What to produce: Drop all images. Then write out each line below exactly as given.

=== Begin Enclosure ===

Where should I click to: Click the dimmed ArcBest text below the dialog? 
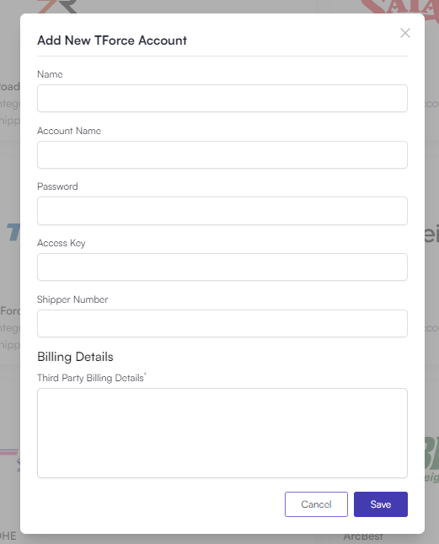click(363, 536)
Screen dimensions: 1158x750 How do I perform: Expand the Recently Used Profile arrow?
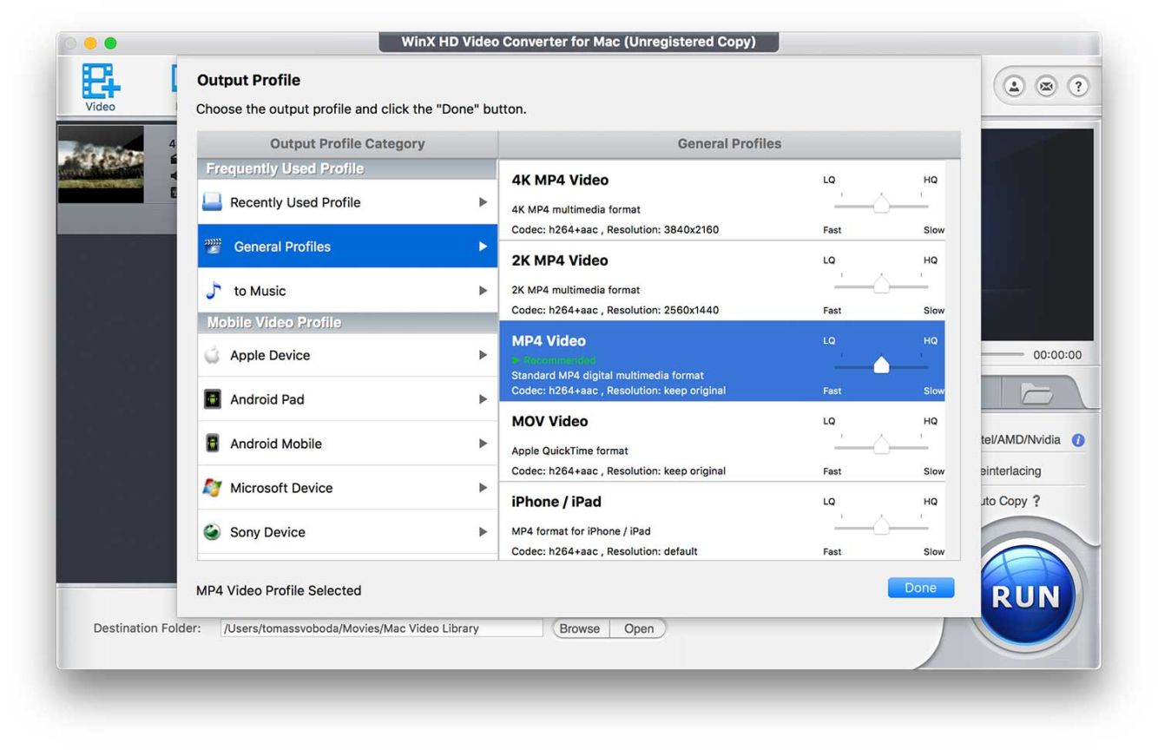[x=483, y=202]
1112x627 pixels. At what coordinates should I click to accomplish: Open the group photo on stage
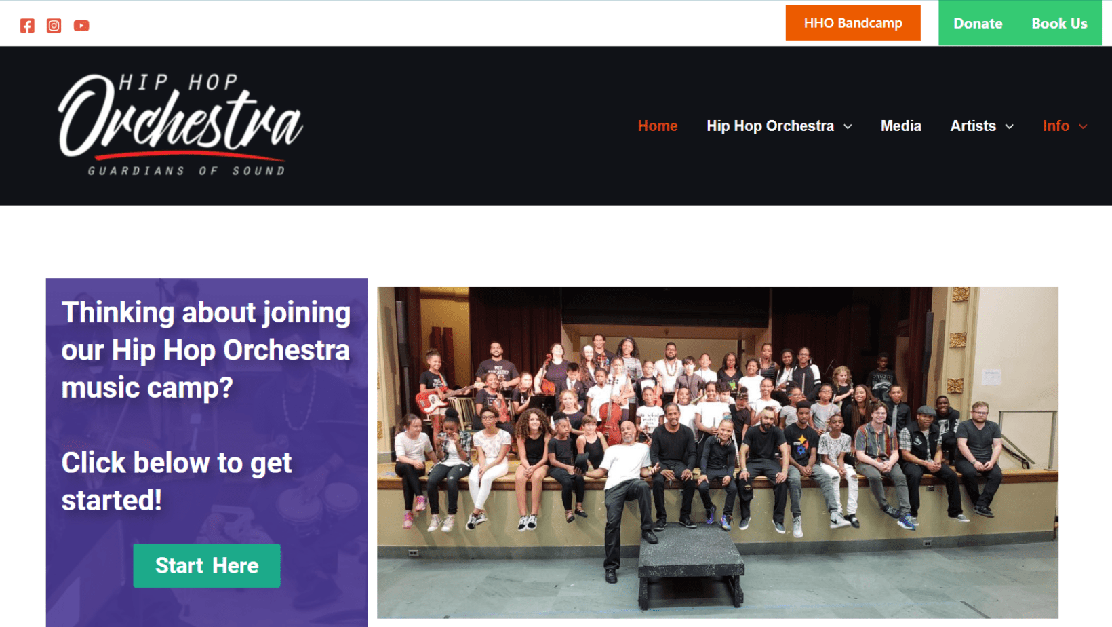click(717, 453)
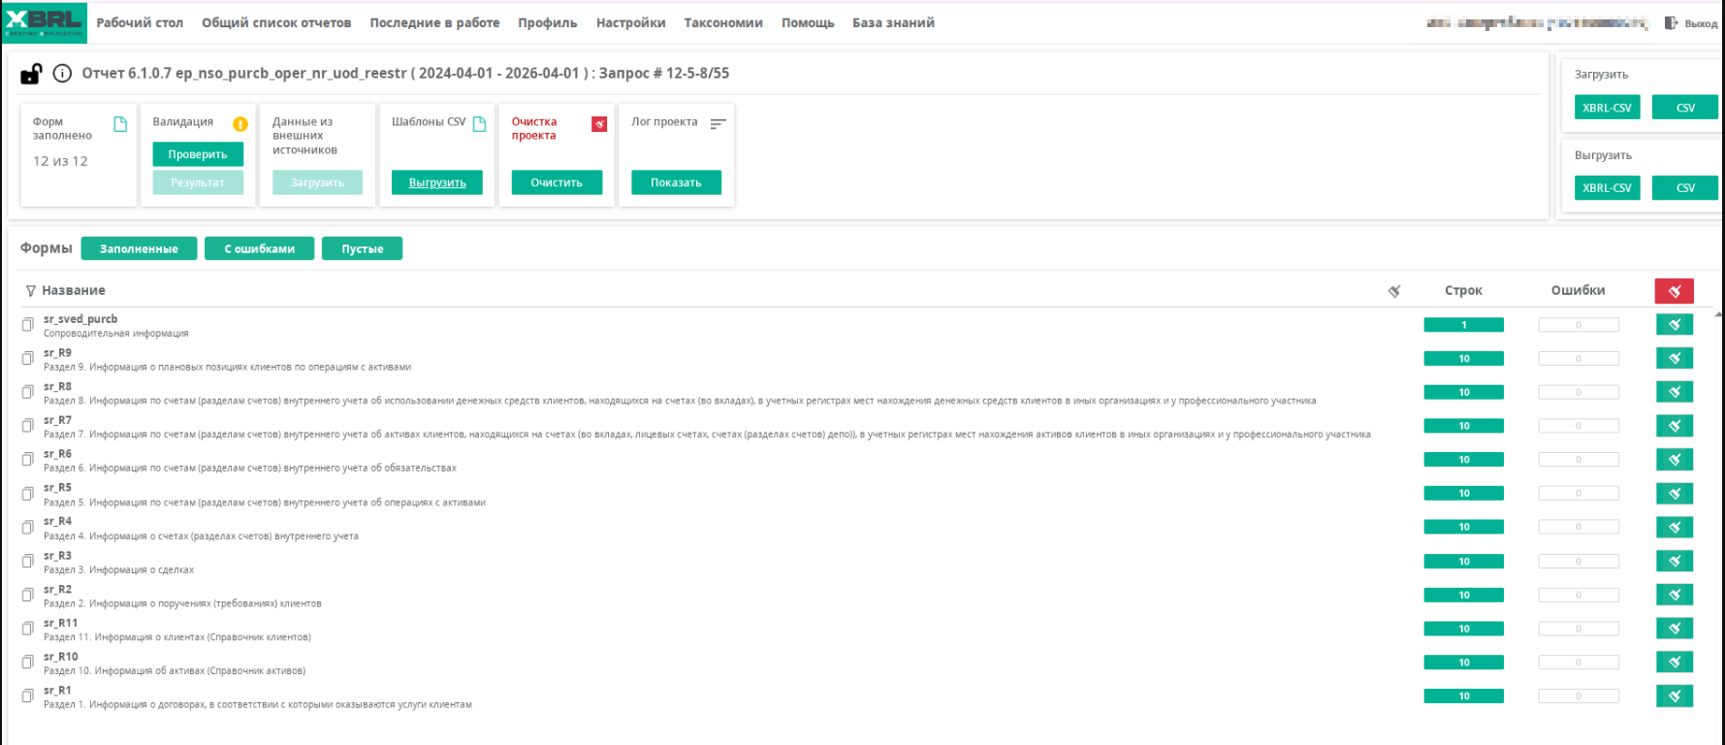Toggle the С ошибками forms filter
The image size is (1725, 745).
coord(259,249)
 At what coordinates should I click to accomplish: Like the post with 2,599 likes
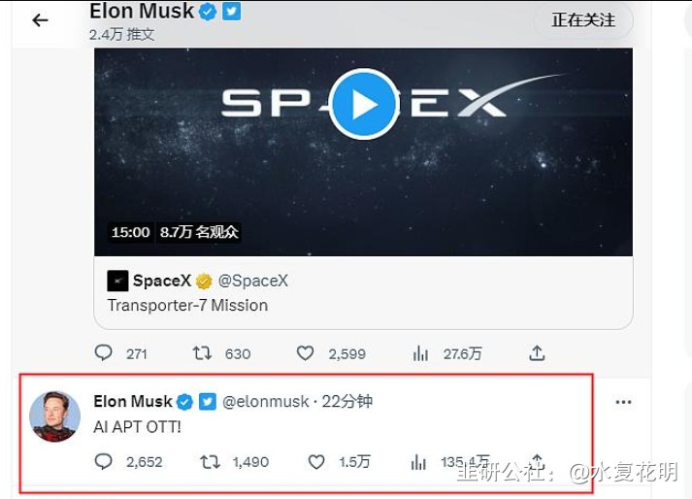[305, 353]
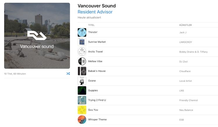Image resolution: width=218 pixels, height=127 pixels.
Task: Click the Trying 2 Find U artwork
Action: 82,100
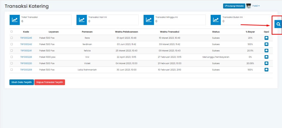Click the Transaksi Bulan Ini chart icon
The height and width of the screenshot is (128, 282).
click(x=216, y=20)
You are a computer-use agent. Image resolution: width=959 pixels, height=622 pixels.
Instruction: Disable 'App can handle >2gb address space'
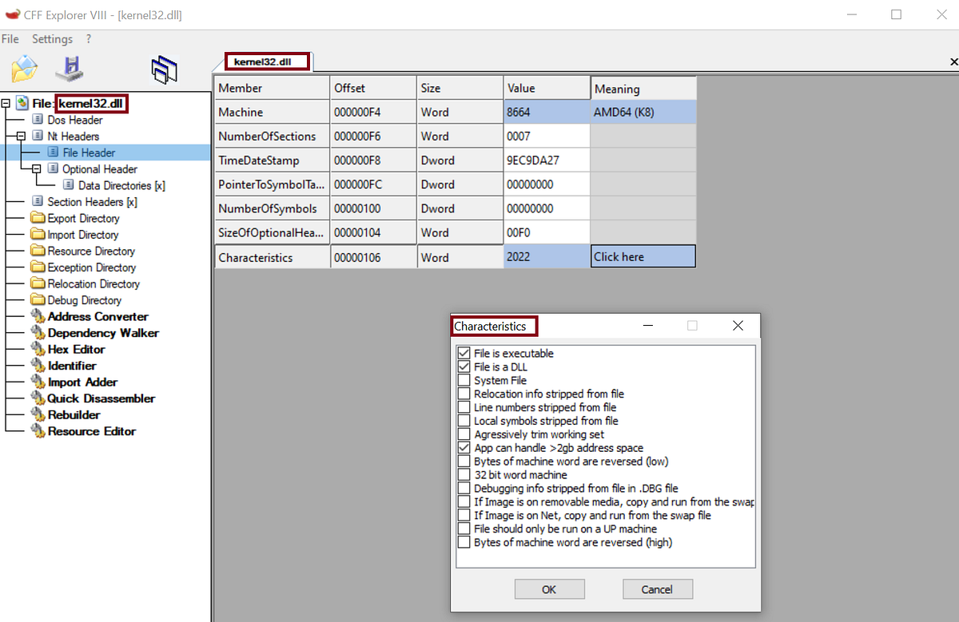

=== End Enclosure ===

Solved problem:
Where should I click to: Click the dimmed ArcBest text below the dialog? 
click(363, 536)
Screen dimensions: 1158x750 How do I perform: Expand the Recently Used Profile arrow?
[x=483, y=202]
1112x627 pixels. At what coordinates should I click to accomplish: Open the group photo on stage
click(717, 453)
Toggle the С ошибками forms filter
The image size is (1725, 745).
coord(259,249)
 At what coordinates should I click to accomplish: Like the post with 2,599 likes
[305, 353]
Image resolution: width=218 pixels, height=127 pixels.
Task: Click the Trying 2 Find U artwork
Action: 82,100
Click the Transaksi Bulan Ini chart icon
The height and width of the screenshot is (128, 282).
click(x=216, y=20)
You are a computer-use agent. Image resolution: width=959 pixels, height=622 pixels.
Instruction: Disable 'App can handle >2gb address space'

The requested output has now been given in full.